MCILRITH: Many hardcore guys who transitioned into pop-punk bands dumbed it down musically and lyrically. Fall Out Boy found a way to do it that wasn't dumbed down. They wrote music and lyrics that, if you listened closely, you could tell came from people who grew up into hardcore. Pete seemed to approach the song titles and lyrics the same way he attacked hardcore songs. You could see his signature on all of that.
STUMP: We all had very different ideas of what it should sound like. I signed up for Kid Dynamite, Strike Anywhere, or Dillinger Four. Pete was very into Lifetime and Saves The Day. I think both he and Joe were into New Found Glory and Blink-182. I still hadn't heard a lot of stuff. I was arrogant; I was a rock snob. I was over most pop-punk. But then I had this renaissance week where I was like, 'Man, you know what? I really do like The Descendents.' Like, the specific week I met Joe, it just happened to be that I was listening to a lot of Descendents. So, there was a part of me that was tickled by that idea. 'You know what? I'll try a pop-punk band. Why not?'
MOSTOFI: To be clear, they were trying to become a big band. But they did it by elevating radio-friendly pop punk, not debasing themselves for popularity. They were closely studying Drive-Thru Records bands like The Starting Line, who I couldn't stand. But they knew what they were doing. They extracted a few good elements from those bands and combined them with their other influences. Patrick never needed to be auto-tuned. He can sing. Pete never had to contrive this emotional depth. He always had it.

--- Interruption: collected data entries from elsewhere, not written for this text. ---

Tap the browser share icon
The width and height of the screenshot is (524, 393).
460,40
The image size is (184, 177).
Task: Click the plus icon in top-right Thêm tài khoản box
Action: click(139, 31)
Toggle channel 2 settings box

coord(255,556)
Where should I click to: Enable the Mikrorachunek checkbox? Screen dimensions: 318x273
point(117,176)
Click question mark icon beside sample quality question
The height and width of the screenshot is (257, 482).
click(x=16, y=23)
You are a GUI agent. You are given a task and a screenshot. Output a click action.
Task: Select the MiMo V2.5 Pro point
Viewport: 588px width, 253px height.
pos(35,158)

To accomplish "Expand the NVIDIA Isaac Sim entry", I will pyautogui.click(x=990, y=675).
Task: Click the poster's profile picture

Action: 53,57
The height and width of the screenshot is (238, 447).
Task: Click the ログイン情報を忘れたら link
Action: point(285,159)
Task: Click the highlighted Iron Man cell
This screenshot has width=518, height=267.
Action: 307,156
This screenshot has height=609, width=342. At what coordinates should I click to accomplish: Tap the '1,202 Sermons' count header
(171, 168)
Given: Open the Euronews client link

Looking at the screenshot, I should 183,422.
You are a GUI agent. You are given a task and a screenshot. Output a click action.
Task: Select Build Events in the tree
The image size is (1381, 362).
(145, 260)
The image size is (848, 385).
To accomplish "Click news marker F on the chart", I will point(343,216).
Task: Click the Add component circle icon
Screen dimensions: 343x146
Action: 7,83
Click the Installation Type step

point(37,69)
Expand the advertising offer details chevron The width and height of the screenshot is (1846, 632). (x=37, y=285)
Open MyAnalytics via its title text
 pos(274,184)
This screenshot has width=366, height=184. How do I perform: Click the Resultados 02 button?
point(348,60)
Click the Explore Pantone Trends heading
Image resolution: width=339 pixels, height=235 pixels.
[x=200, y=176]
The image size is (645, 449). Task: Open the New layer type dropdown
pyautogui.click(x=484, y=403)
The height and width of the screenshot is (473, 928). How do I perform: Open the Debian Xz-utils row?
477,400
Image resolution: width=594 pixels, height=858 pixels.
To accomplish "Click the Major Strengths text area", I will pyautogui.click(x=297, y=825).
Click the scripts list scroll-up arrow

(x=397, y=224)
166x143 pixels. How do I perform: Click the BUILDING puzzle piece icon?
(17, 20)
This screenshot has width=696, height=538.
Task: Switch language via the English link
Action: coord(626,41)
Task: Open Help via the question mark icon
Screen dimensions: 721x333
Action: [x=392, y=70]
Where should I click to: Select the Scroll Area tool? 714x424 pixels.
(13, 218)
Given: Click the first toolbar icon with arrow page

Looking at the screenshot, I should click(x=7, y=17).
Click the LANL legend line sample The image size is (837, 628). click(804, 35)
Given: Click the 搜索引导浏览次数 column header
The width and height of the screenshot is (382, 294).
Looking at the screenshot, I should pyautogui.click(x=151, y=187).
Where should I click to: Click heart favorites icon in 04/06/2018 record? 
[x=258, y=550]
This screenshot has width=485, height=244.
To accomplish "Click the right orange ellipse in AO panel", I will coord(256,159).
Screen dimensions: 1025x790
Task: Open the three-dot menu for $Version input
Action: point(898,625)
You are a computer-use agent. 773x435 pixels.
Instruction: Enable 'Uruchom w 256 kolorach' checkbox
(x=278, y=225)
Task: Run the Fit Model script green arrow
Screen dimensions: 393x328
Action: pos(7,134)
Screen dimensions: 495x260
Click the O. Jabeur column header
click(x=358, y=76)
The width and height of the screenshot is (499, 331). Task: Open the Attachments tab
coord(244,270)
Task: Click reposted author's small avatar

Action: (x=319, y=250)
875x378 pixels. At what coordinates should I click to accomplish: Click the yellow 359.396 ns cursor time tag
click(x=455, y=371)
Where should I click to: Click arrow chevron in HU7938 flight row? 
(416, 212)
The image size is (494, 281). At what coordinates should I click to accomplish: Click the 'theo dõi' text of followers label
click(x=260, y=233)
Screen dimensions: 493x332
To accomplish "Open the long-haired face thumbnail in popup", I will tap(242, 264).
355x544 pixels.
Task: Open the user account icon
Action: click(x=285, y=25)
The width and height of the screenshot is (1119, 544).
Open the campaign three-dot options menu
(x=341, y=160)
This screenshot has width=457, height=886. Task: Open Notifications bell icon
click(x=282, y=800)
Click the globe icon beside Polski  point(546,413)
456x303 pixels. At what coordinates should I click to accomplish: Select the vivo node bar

STUMP: The ideas for band names were obnoxious. At some point, Pete and I were arguing over it, and I think our first drummer, Ben Rose, who was in the hardcore band Strength In Numbers, suggested Fall Out Boy. Pete and I were like, 'Well, we don't hate that one. We'll keep it on the list.' But we never voted on a name.
"Fake It Like You Matter" - The Early Shows, 2001
The name Fall Out Boy made their shortlist, but their friends ultimately chose it for them. The line-up at the band's first show was Patrick Stump (sans guitar), Pete Wentz, Joe Trohman, drummer Ben Rose, and guitarist John Flamandan in his only FOB appearance.
STUMP: We didn't have a name at our two or three shows. We were basically booked as 'Pete's new band' as he was the most known of any of us. Pete and I were the artsy two.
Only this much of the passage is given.